Профессиональный интерес Толкина к языкам слышится во многих его рассуждениях:
«Язык (как орудие мышления) и миф появились в нашем мире одновременно. Каким великим событием оказалось изобретение прилагательного! Как оно подхлестнуло мышление! Во всей Волшебной Стране нет и не было более сильного магического средства. И неудивительно: ведь любое заклинание можно рассматривать как разновидность прилагательного, как часть речи в грамматике мифа. Если мы можем отделить зелень от травы, голубизну от неба, красный цвет от самой крови, то мы уже обладаем некоей волшебной силой и не можем не попробовать использовать эту необычную силу в мирах, лежащих за пределами нашего сознания»[250].
И далее: «Считается, что дети — самая естественная или, скажем, наиболее подходящая для сказки аудитория. Описывая сказку, которую могут с удовольствием почитать и взрослые, рецензенты часто позволяют себе шуточки вроде: „Эта книжка для детей от шести до шестидесяти лет“, но что-то не приходилось мне встречать рекламу новой модели автомобиля, которая начиналась бы словами: „Это игрушка порадует ребят от семнадцати до семидесяти“, хотя, по-моему, предложение вполне уместное. Так есть ли она, эта связь между детьми и волшебными сказками? И стоит ли удивляться тому, что сказки читает взрослый?»[251]
Толкин так ответил на свой же вопрос:
«Склонность связывать волшебные сказки с детьми — это всего лишь побочный продукт нашего быта. Современный литературный мир сослал сказки в детскую точно так же, как поцарапанную или старомодную мебель выносят в комнату для детских игр, потому что взрослым мебель уже не нужна. Как и художественный вкус, любовь к сказкам, на мой взгляд, в раннем детстве вообще не проявляется без искусственного стимулирования, зато с возрастом уже не иссякает, а крепнет»[252].
«Правда, в последнее время, — продолжал он, — сказки пишут или „пересказывают“ для детей. То же самое можно делать с музыкой, стихами, романами, историей и научными трудами. Думаю, это весьма опасная процедура, даже если она необходима. Собственно, от катастрофы нас спасает только то, что науки и искусства еще не полностью переправлены в детскую: до детской и до школы доходят только такие вкусы и взгляды, которые, по мнению взрослых (далеко не всегда оправданному), „не принесут детям вреда“»[253].
Затем Толкин переходит к очень важному для него вопросу — как, собственно, создаются волшебные миры?
Сначала он цитирует Лэнга:
«Дети воплощают молодость человека, когда люди еще верны своей любви, вера их не притупилась, а жажда чуда не иссякла. „Это правда?“ — вот великий вопрос, который постоянно задают дети».
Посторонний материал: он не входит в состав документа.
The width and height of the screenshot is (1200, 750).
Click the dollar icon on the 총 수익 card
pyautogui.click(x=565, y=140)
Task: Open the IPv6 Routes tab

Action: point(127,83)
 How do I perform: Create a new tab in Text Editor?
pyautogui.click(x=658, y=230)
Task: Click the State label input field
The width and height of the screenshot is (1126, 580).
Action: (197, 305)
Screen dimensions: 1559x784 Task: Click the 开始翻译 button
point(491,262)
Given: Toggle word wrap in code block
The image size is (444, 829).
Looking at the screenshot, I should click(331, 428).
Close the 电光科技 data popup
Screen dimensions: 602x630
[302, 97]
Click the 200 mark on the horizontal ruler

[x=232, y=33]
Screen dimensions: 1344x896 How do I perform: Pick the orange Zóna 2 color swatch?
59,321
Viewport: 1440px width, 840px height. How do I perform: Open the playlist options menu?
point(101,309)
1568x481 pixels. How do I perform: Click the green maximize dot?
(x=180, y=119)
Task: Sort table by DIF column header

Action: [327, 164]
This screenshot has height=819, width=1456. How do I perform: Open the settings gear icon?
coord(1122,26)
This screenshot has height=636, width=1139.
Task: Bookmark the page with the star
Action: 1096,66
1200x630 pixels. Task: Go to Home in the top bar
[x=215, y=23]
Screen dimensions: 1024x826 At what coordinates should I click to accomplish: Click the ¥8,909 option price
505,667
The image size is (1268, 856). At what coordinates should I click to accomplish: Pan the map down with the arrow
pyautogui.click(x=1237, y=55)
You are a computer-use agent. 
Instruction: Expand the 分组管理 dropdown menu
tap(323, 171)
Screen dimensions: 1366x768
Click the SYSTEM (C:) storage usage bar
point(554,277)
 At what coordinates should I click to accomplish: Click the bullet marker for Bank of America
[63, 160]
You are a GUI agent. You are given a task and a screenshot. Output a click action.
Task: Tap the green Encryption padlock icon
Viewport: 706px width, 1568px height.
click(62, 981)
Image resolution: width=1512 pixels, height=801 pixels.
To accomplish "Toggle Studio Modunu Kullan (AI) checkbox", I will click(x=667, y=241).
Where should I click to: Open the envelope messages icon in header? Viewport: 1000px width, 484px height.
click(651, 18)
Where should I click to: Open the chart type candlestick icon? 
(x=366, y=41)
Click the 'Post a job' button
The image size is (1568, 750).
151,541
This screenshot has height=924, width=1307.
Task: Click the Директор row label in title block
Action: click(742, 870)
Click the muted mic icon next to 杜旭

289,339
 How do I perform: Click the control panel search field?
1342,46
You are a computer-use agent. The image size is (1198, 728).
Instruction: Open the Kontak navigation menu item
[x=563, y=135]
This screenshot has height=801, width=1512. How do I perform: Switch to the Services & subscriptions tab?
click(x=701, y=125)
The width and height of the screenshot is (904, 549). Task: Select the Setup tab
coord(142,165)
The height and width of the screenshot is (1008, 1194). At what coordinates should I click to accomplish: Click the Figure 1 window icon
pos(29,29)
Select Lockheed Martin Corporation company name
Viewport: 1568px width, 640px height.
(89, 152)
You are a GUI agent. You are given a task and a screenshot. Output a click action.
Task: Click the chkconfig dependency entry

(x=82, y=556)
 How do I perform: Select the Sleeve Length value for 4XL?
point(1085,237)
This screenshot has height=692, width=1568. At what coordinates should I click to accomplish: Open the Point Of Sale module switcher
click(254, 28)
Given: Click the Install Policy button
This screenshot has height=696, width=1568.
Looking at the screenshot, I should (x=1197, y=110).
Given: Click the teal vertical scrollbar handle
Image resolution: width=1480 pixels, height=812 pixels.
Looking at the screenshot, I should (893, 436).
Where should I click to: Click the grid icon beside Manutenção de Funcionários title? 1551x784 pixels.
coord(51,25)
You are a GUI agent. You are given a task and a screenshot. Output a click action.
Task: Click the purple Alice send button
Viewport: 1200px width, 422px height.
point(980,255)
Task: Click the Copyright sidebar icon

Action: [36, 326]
И уже после этого вступает с Лэнгом в полемику:
«Подозреваю, что понятия „вера“ и „жажда чуда“ часто рассматриваются как однозначные или близкие. На самом деле они резко отличаются друг от друга, хотя, надо сказать, развивающееся человеческое сознание не сразу начало отделять жажду чуда от всеобъемлющей жажды знаний. Очевидно, что слово „вера“ Лэнг употреблял в обычном смысле: вера в то, что вещь существует или событие может произойти в реальном (первичном) мире. Если это так, боюсь, что слова Лэнга, очищенные от сентиментального налета, означают лишь одно: тот, кто рассказывает детям истории о чудесах, сознательно или нет, но спекулирует на их доверчивости, то есть на недостатке их опыта, из-за чего детям в определенных случаях становится трудно отличать реальные факты от вымысла. А ведь это отличие — основополагающее и для обычного человеческого восприятия, и для волшебной сказки. Дети, конечно, способны верить литературному вымыслу, если мастерство рассказчика достаточно высоко. Такое состояние сознания называют „добровольным подавлением недоверия“, но мне кажется, слова эти недостаточно ясно описывают указанное явление. Ведь на самом деле речь идет о некоем успешно созданном вторичном мире. То есть автор создает такой мир, в который мысленно можете войти и вы»[254].
По Толкину, дело вообще не в подавлении недоверия:
«Лично у меня никогда не было особого желания чему-то верить. Не помню ни одного случая, когда удовольствие, доставляемое сказкой, зависело бы от моей личной веры в то, что описанное в сказке может случиться на самом деле или даже действительно случалось. Волшебные сказки для меня были связаны в первую очередь не с тем, что возможно, а с тем, чего хочется»[255].